YOUR OBJECTIVE ->
Gather every line of the items below that contains the string "application", copying each line in full. Case counts, so match only that exact capitalization.

EXTRACTED DATA ->
^^^^

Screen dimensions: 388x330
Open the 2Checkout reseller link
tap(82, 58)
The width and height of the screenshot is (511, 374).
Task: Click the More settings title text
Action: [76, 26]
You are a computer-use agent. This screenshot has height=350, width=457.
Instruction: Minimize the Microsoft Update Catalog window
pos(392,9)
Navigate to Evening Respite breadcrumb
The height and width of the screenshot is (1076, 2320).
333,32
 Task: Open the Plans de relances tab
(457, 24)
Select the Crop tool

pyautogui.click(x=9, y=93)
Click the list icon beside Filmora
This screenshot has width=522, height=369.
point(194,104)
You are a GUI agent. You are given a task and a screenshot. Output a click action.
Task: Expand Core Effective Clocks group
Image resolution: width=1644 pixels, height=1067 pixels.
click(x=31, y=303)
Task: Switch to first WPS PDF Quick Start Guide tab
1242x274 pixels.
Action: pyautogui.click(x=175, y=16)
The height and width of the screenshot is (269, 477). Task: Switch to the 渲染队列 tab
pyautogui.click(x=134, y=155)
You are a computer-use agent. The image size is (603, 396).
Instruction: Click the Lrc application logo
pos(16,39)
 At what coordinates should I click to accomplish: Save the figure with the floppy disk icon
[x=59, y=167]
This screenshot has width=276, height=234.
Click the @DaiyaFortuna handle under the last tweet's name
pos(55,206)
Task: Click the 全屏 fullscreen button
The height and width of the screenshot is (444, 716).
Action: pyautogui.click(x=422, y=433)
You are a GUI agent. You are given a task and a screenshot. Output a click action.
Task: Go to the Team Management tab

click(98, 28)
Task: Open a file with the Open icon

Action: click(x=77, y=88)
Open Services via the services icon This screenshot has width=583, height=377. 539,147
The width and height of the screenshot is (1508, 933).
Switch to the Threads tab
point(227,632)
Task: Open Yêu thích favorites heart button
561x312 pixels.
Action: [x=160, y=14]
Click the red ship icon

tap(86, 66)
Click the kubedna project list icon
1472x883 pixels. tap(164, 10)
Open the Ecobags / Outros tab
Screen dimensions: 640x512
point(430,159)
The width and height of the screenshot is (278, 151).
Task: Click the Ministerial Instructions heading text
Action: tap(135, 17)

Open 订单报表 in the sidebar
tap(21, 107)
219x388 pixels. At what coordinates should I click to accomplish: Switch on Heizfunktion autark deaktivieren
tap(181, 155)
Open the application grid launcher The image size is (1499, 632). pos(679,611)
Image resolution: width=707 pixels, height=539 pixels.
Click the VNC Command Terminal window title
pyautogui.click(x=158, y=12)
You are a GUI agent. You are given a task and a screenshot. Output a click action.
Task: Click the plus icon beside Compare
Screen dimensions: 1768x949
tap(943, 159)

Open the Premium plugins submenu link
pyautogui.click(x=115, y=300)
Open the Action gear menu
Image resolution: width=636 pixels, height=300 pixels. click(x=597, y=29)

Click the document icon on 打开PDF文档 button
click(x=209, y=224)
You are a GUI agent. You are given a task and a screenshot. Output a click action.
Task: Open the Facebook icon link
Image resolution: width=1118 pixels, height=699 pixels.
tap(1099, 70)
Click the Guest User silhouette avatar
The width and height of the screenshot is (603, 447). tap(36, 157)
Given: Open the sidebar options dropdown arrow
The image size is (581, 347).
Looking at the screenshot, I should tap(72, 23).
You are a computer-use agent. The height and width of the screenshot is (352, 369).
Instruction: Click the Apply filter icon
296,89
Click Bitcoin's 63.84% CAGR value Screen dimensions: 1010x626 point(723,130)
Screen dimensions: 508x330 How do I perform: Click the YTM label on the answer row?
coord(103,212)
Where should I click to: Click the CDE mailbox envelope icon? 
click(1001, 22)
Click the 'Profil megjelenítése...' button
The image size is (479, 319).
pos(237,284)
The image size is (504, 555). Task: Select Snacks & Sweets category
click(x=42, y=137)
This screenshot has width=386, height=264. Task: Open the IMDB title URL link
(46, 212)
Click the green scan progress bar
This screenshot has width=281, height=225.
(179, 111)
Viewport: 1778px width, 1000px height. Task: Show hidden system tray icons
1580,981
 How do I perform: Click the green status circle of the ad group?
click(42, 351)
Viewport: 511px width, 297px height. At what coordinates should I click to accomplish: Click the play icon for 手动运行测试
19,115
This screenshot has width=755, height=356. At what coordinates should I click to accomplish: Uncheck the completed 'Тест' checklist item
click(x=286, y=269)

^^^^

THE RESPONSE ->
Instruction: Click the Lrc application logo
Open the application grid launcher The image size is (1499, 632). pos(679,611)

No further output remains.